As success in the current pharma and biotech landscape becomes increasingly determined by patient outcomes and personalised therapies, the integration and mastery of digital technologies will be essential to improving the efficiency of clinical trial operations.
To harness the full potential of emerging technologies, sponsors will have to recognise that these innovations will have a greater impact when used collectively, than any one technology alone. This includes understanding that new digital technologies will continue to generate exponentially larger and more complex datasets.
The volume of health data — collected by providers, insurers, researchers and others — is doubling every 12 to 14 months (1). According to a 2014 report by consulting firm IDC, 153 exabytes (one exabyte = one billion gigabytes) of data were produced in 2013, and an estimated 2,314 exabytes will be produced in 2020, representing an overall rate of increase of at least 48 percent annually (2).
Moreover, the ability to expand processing and analytic infrastructure to keep pace with this acceleration will be essential to maximising its value (3). Creating and maintaining this capability represents a significant challenge for sponsors. As such, the first step to taking advantage of the ensuing digital transformation, is learning how to best utilise Big Data.
The diversity of Big Data sources, and the sheer volume of it, requires an enormous effort to evaluate, normalise and structure it for analysis.
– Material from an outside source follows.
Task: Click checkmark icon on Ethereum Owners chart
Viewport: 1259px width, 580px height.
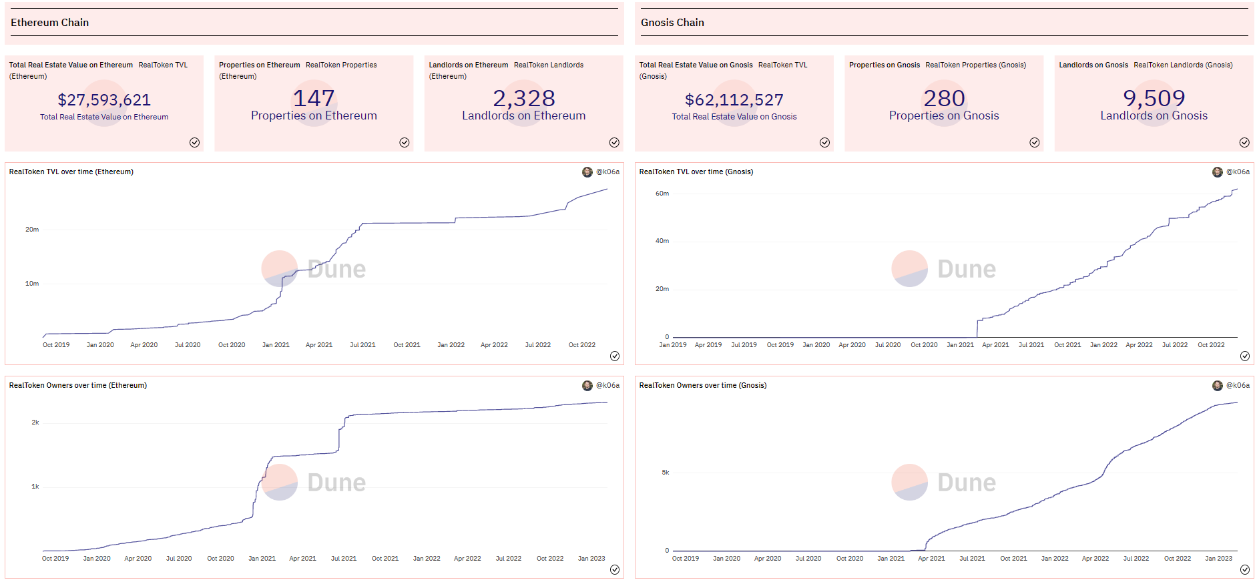Action: [x=615, y=569]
The nature, sources and quality of data also influence its value and use. Below is an exploration of some data sources and a brief summary of their potential for improving clinical R&D performance.
Structured clinical data
The quality and value of structured clinical data, which includes data from current and past clinical trials, peer-reviewed studies, and real-world evidence (RWE) from registries, vary depending on collection method and rigor.
Clinical trial data can be used for a wide range of purposes. For example, data captured automatically from trials can identify unanticipated safety issues, and flag anomalies that might indicate protocol deviations early to prevent costly study delays or failures. Also, they can help make go/no-go adaptive study changes earlier, and can potentially close out studies faster, cutting timelines.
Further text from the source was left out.